··· RECORDED DATA ···
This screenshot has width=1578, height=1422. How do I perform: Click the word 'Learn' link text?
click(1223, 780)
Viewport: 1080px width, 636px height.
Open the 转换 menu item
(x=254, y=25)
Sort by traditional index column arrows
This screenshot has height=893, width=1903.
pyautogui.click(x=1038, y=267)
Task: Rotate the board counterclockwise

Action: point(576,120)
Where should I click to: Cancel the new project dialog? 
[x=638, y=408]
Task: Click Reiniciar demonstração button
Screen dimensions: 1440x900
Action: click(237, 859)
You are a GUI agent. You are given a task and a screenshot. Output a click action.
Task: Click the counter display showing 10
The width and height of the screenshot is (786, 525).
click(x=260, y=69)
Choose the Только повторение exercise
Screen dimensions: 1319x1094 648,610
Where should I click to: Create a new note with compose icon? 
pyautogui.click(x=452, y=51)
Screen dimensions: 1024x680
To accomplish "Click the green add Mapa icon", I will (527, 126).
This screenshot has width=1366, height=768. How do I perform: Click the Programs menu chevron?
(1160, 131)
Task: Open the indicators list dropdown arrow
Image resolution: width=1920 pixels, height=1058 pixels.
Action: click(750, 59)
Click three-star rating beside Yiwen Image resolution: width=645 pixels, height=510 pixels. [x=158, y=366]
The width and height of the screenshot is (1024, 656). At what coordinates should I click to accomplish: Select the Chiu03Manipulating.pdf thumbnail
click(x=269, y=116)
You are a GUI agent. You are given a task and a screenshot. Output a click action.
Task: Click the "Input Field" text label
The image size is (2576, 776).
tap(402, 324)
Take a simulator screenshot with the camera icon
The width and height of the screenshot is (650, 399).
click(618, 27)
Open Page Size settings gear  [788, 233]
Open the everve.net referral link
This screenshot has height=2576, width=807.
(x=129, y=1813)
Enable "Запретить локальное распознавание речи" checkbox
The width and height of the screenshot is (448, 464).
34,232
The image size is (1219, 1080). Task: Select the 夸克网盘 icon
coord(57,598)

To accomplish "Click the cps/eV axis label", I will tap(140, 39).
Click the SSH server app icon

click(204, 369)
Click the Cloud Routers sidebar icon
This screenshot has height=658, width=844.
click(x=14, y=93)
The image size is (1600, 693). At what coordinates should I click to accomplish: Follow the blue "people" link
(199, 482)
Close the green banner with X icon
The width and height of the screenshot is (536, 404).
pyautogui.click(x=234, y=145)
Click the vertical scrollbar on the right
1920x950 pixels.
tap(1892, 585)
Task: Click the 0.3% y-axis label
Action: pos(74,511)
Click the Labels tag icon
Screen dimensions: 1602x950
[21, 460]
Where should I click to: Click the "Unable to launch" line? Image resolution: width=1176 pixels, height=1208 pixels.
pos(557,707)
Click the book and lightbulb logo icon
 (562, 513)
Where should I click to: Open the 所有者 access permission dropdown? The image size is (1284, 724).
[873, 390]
···
— WHAT IS BEING ASKED —
Every line of the material should come back unchanged.

— SOLVED EXERCISE —
This screenshot has width=1578, height=1422. How do I perform: Click the word 'Learn' link text?
click(1223, 780)
Viewport: 1080px width, 636px height.
Open the 转换 menu item
(x=254, y=25)
Sort by traditional index column arrows
This screenshot has height=893, width=1903.
pyautogui.click(x=1038, y=267)
Task: Rotate the board counterclockwise

Action: point(576,120)
Where should I click to: Cancel the new project dialog? 
[x=638, y=408]
Task: Click Reiniciar demonstração button
Screen dimensions: 1440x900
Action: click(237, 859)
You are a GUI agent. You are given a task and a screenshot. Output a click action.
Task: Click the counter display showing 10
The width and height of the screenshot is (786, 525).
click(x=260, y=69)
Choose the Только повторение exercise
Screen dimensions: 1319x1094 648,610
Where should I click to: Create a new note with compose icon? 
pyautogui.click(x=452, y=51)
Screen dimensions: 1024x680
To accomplish "Click the green add Mapa icon", I will (527, 126).
This screenshot has width=1366, height=768. How do I perform: Click the Programs menu chevron?
(1160, 131)
Task: Open the indicators list dropdown arrow
Image resolution: width=1920 pixels, height=1058 pixels.
Action: click(750, 59)
Click three-star rating beside Yiwen Image resolution: width=645 pixels, height=510 pixels. [x=158, y=366]
The width and height of the screenshot is (1024, 656). At what coordinates should I click to accomplish: Select the Chiu03Manipulating.pdf thumbnail
click(x=269, y=116)
You are a GUI agent. You are given a task and a screenshot. Output a click action.
Task: Click the "Input Field" text label
The image size is (2576, 776).
tap(402, 324)
Take a simulator screenshot with the camera icon
The width and height of the screenshot is (650, 399).
click(618, 27)
Open Page Size settings gear  [788, 233]
Open the everve.net referral link
This screenshot has height=2576, width=807.
(x=129, y=1813)
Enable "Запретить локальное распознавание речи" checkbox
The width and height of the screenshot is (448, 464).
34,232
The image size is (1219, 1080). Task: Select the 夸克网盘 icon
coord(57,598)

To accomplish "Click the cps/eV axis label", I will tap(140, 39).
Click the SSH server app icon

click(204, 369)
Click the Cloud Routers sidebar icon
This screenshot has height=658, width=844.
click(x=14, y=93)
The image size is (1600, 693). At what coordinates should I click to accomplish: Follow the blue "people" link
(199, 482)
Close the green banner with X icon
The width and height of the screenshot is (536, 404).
pyautogui.click(x=234, y=145)
Click the vertical scrollbar on the right
1920x950 pixels.
tap(1892, 585)
Task: Click the 0.3% y-axis label
Action: pos(74,511)
Click the Labels tag icon
Screen dimensions: 1602x950
[21, 460]
Where should I click to: Click the "Unable to launch" line? Image resolution: width=1176 pixels, height=1208 pixels.
pos(557,707)
Click the book and lightbulb logo icon
 (562, 513)
Where should I click to: Open the 所有者 access permission dropdown? The image size is (1284, 724).
[873, 390]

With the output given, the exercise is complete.